ROME, Dimanche 17 octobre 2010 (ZENIT.org) – Le principal défi pour l’Eglise en Inde n’est pas la reconstruction des édifices détruits par la violence anti-catholique des fondamentalistes hindous, mais plutôt de rétablir la confiance entre les religions, affirme un évêque de l’Orissa.
Mgr Sarat Chandra Nayak est à la tête du diocèse de Berhampur dans l’Etat d’Orissa. Dans cette région, dans la seule année 2008, quelque 300 villages chrétiens et 4 000 foyers ont été détruits par les fondamentalistes hindous.
Dans cette interview accordée à l’émission de télévision « Là où Dieu pleure », dont nous publions ci-dessous la deuxième partie (pour la première partie cf. Zenit du 10 octobre), l’évêque parle de la violence anti-chrétienne dans sa région, des facteurs qui compliquent les relations entre hindous et catholiques et de l’espérance qui l’habite en dépit de ces difficultés.
Mgr Sarat Chandra Nayak – Si le christianisme continue de croître et que les chrétiens enseignent que tous sont égaux, il y a une menace pour le système de caste. Les Dalis ne finiront-ils pas par se demander un jour pourquoi ils devraient être traités différemment ?
Oui, cette menace existe réellement. Pourquoi un système de caste, selon lequel les gens sont considérés comme ayant moins de valeur qu’une vache, moins de valeur qu’un animal ? Nous respectons les sentiments des Hindous ; ils traitent et respectent leurs vaches comme des dieux, mais ils ne respectent pas les êtres humains ; pas tous les Hindous, mais certains groupes se considèrent comme les gardiens de l’hindouisme.
Il y a 84% d’Hindous en Inde, et en Orissa plus de 90%, et nous vivons ensemble et heureux, nous nous respectons les uns les autres ; ils comprennent la valeur humaine et la dignité, mais il y a un petit groupe dominant.

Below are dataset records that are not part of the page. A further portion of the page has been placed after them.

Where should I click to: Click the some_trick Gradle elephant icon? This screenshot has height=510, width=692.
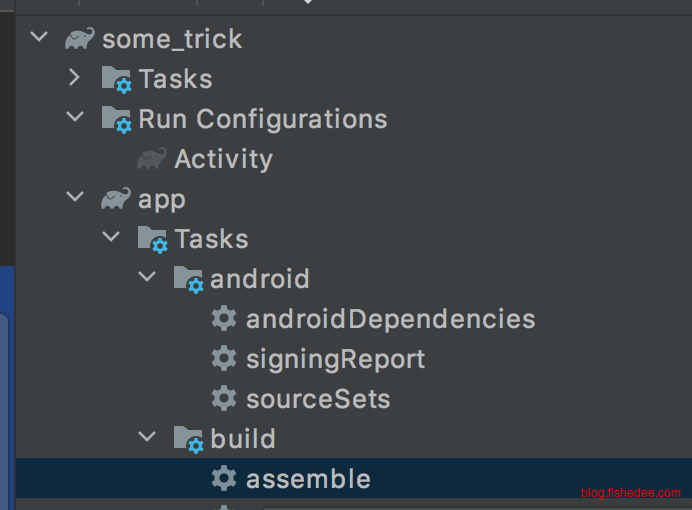tap(80, 39)
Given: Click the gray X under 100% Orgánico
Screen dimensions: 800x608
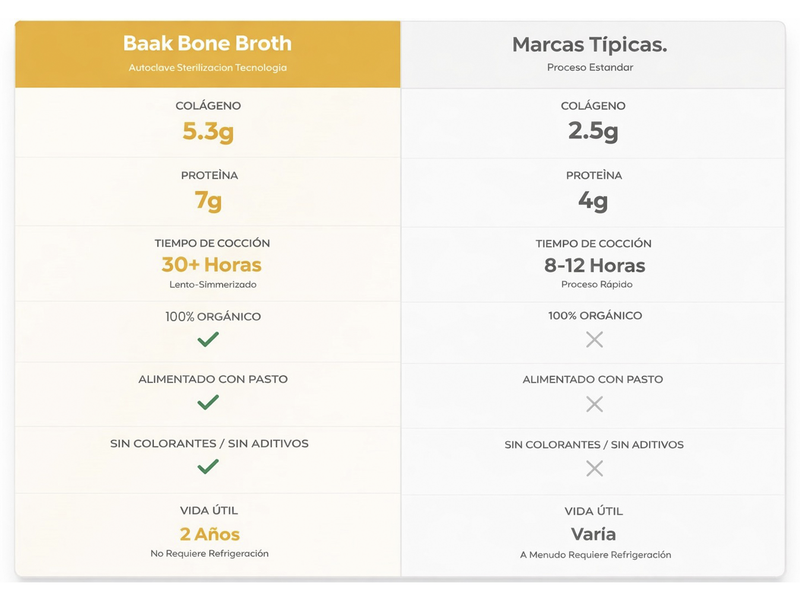Looking at the screenshot, I should [594, 340].
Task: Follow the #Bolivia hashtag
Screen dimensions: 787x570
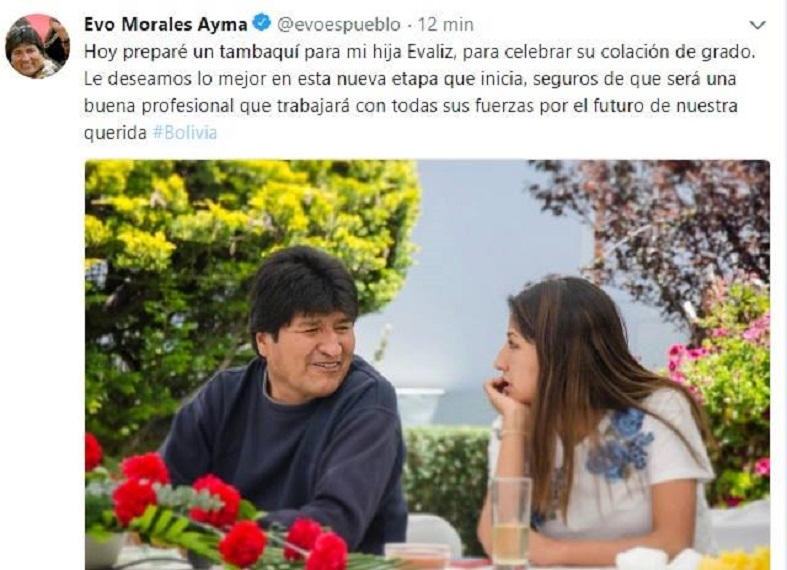Action: point(185,133)
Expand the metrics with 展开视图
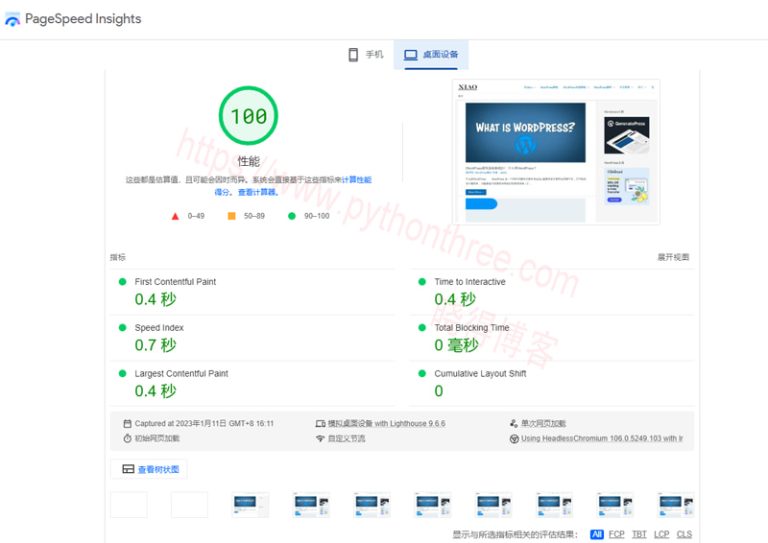Image resolution: width=768 pixels, height=543 pixels. pyautogui.click(x=672, y=258)
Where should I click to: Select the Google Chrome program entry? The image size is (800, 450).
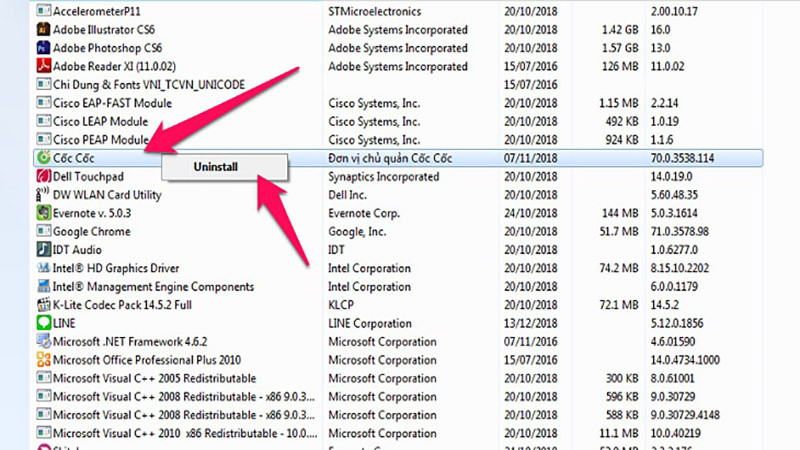pyautogui.click(x=398, y=231)
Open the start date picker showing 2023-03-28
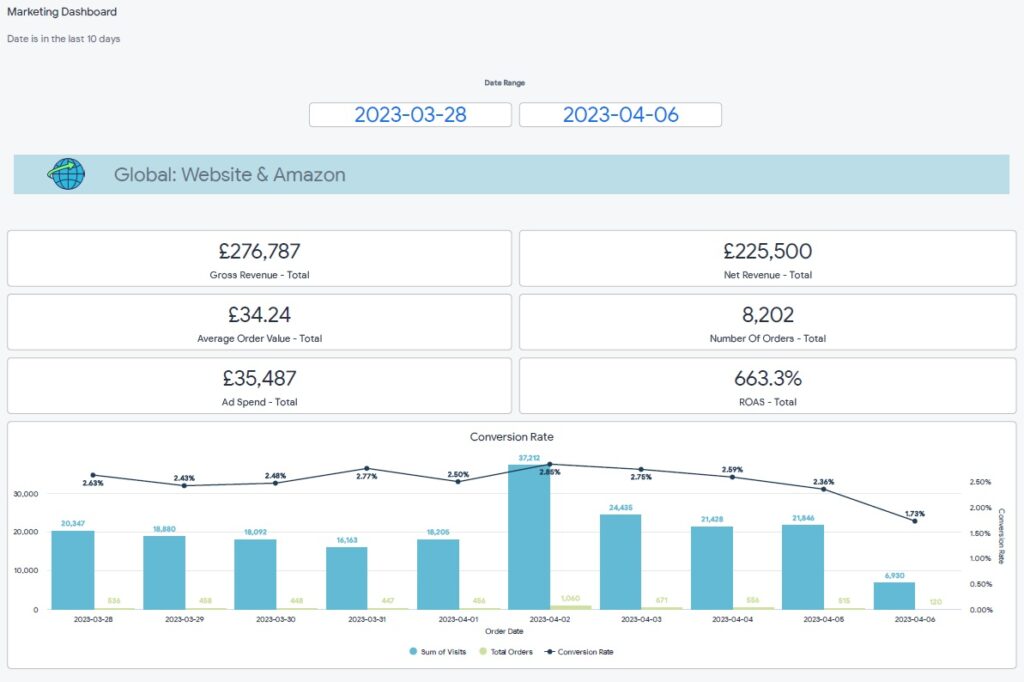This screenshot has height=682, width=1024. pyautogui.click(x=411, y=114)
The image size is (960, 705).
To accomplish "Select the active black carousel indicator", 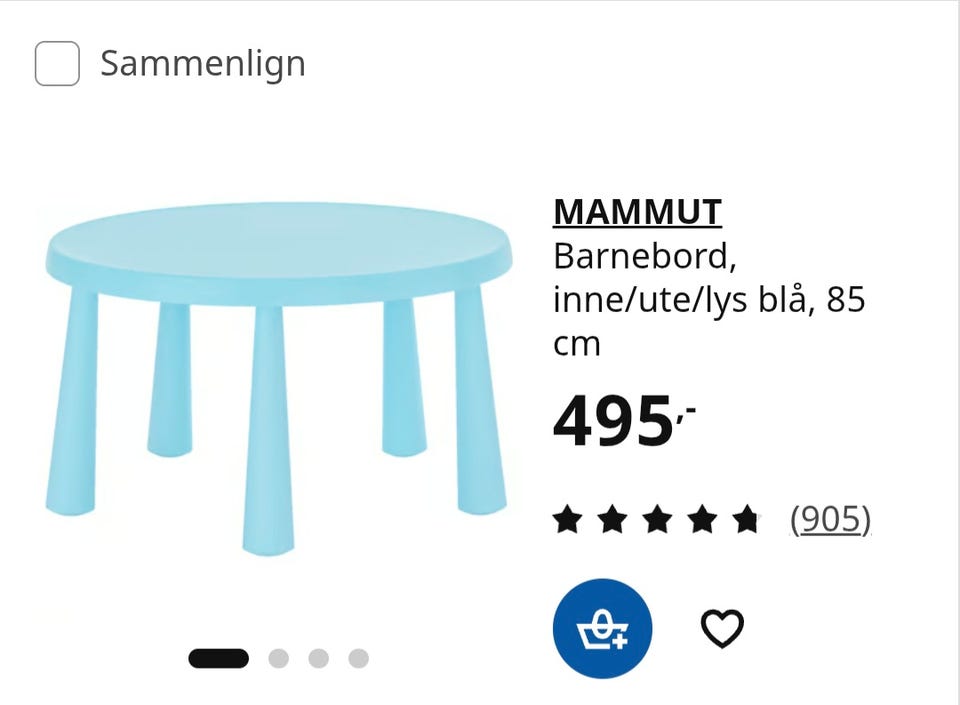I will coord(219,658).
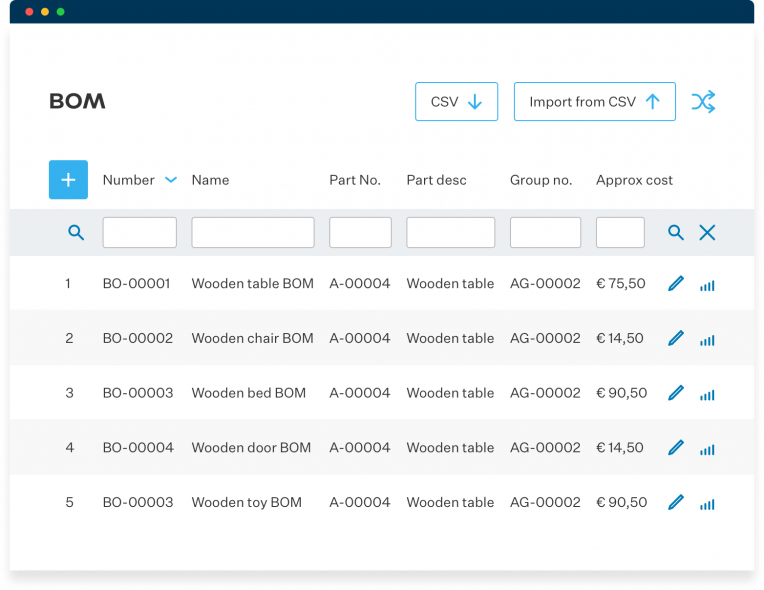Screen dimensions: 764x590
Task: Click the shuffle icon beside Import from CSV
Action: pos(703,102)
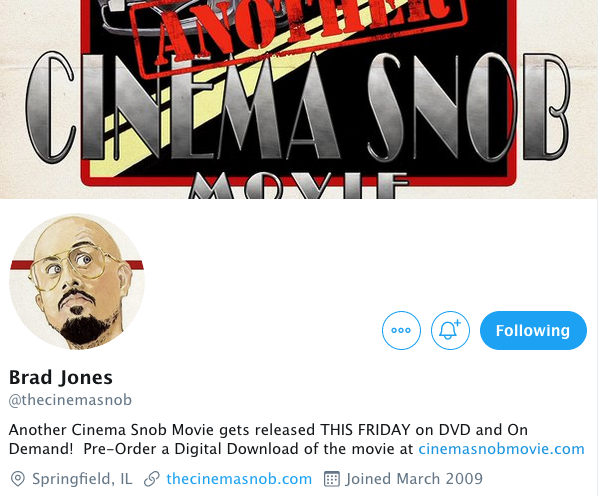Image resolution: width=598 pixels, height=496 pixels.
Task: Click the SNOB lettering in the header image
Action: point(468,107)
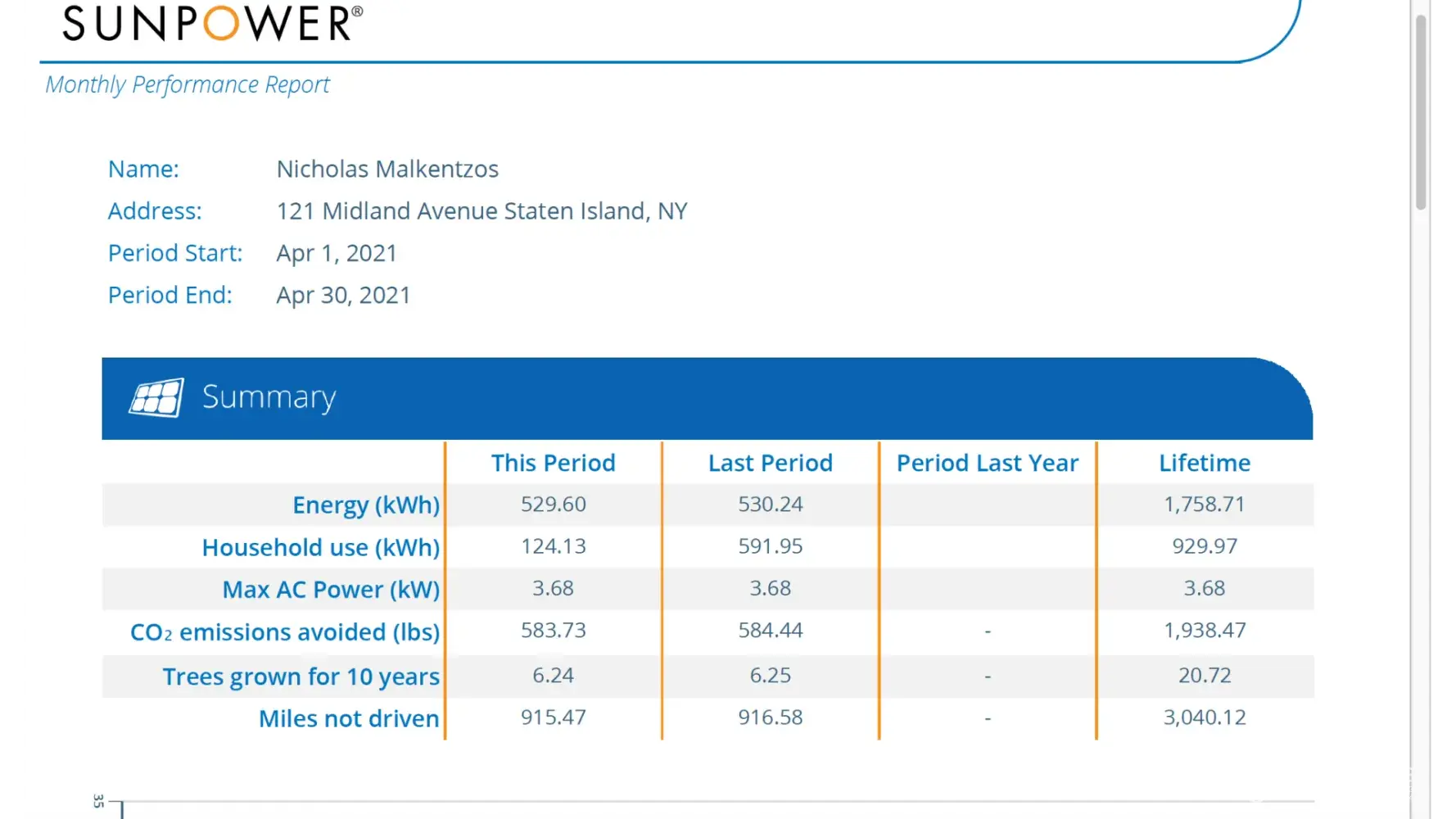Click the customer name Nicholas Malkentzos
The width and height of the screenshot is (1456, 819).
pos(387,170)
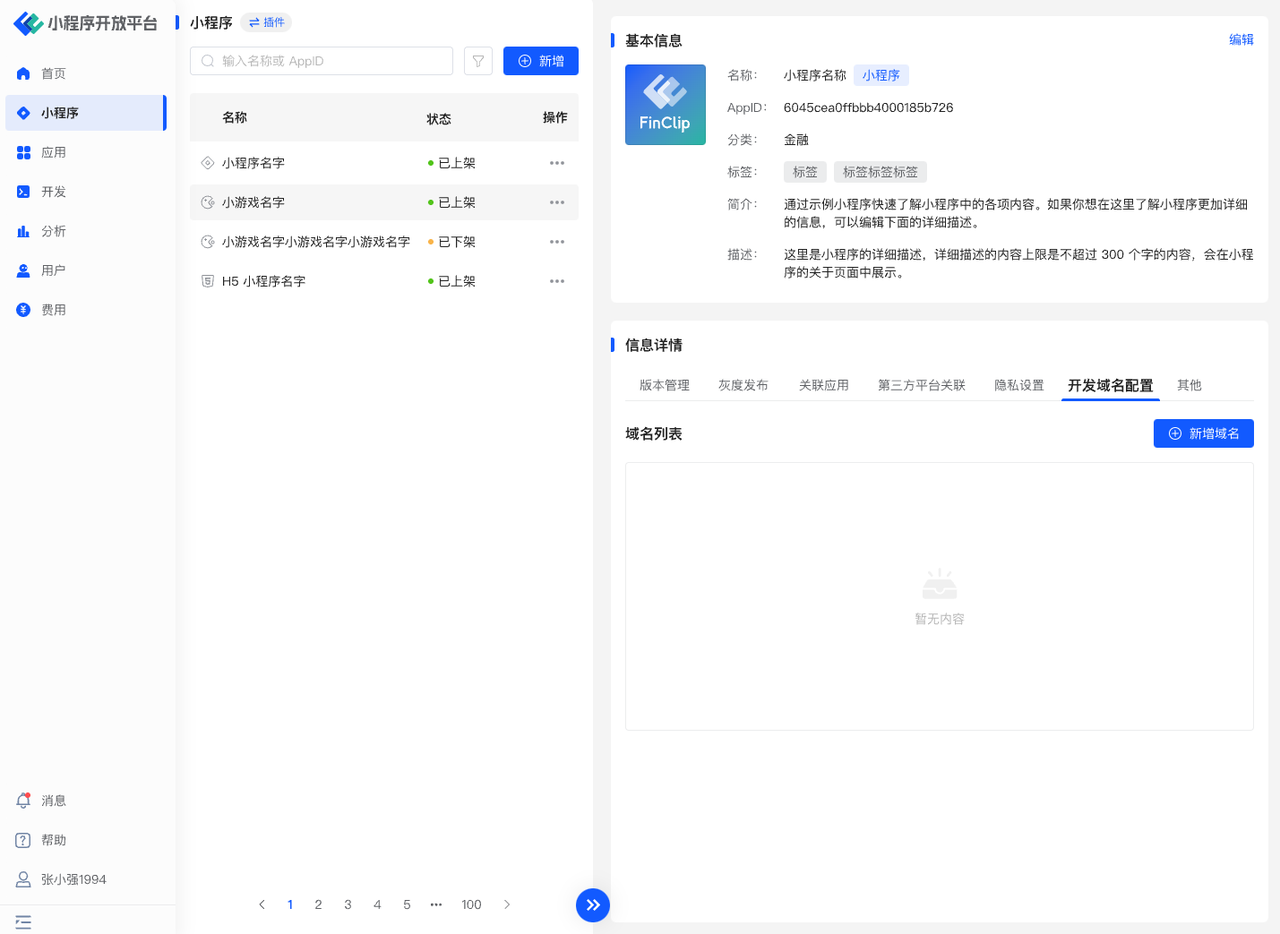Click the 编辑 link in 基本信息

(1241, 40)
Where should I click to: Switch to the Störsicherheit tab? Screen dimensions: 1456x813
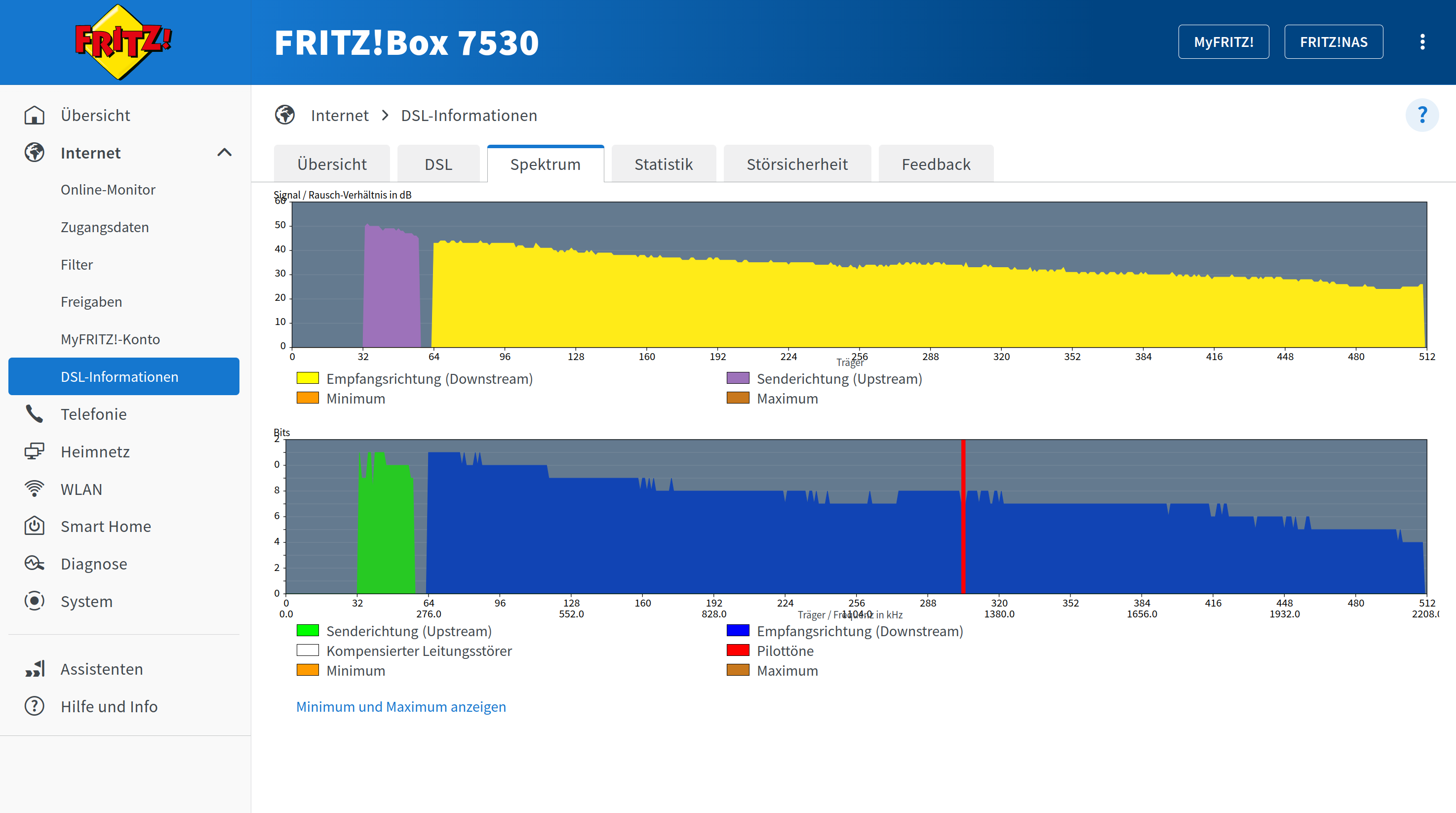[797, 164]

Il est important de dire que c’est un groupe d’extrémistes fondamentalistes qui provoque cette violence, et que, souvent, des chrétiens persécutés ont trouvé refuge dans des familles hindoues, qui les ont bien accueillies.
C’est la joie et l’espérance qui nous sont données et à ceux qui sont persécutés : il y a encore l’espérance de vivre ensemble.
Nous avons perdu un grand nombre d’édifices et de vies ; nous pouvons reconstruire ; mais ce qui est perdu, c’est la confiance entre les gens de groupes et religions différents. Ils ont vécu ensemble depuis des générations, et voici que maintenant la confiance est remise en question ; et comment la développer ; c’est le défi que chacun de nous doit relever.
En fait, l’Eglise catholique dans l’Etat d’Orissa a menacé de fermer l’une des forces les plus importantes : les écoles. Les évêques ont prévenu que si la violence continue, les écoles seront fermées.
Pouvez-vous nous parler de l’importance des écoles et de l’éducation dans cette région, et ce qu’elle signifie ?
L’éducation est un des services très importants que l’Eglise offre au peuple. Même s’il s’agit d’une école chrétienne, 90% des élèves sont hindous et musulmans. Ce service est donc bien accepté et aussi respecté.
Et pourquoi fermer ces écoles ? D’une part, parce que nos frères souffrent, sont persécutés. Ils n’ont pas de maisons, il n’y a aucune sécurité. Et, d’autre part, on vous demande de fournir un service sans témoigner de solidarité à ces gens persécutés. Fermer les écoles est une façon de montrer notre solidarité et d’attirer l’attention sur le fait qu’on ne doit pas considérer notre service comme quelque chose d’acquis.
L’année 2007 a été marquée par de sérieuses attaques ; l’année 2008 également, et les extrémistes en promettent encore plus. Avez-vous peur ? Quelle mesure pouvez-vous prendre pour prévenir ce genre d’attaques de la part des extrémistes ?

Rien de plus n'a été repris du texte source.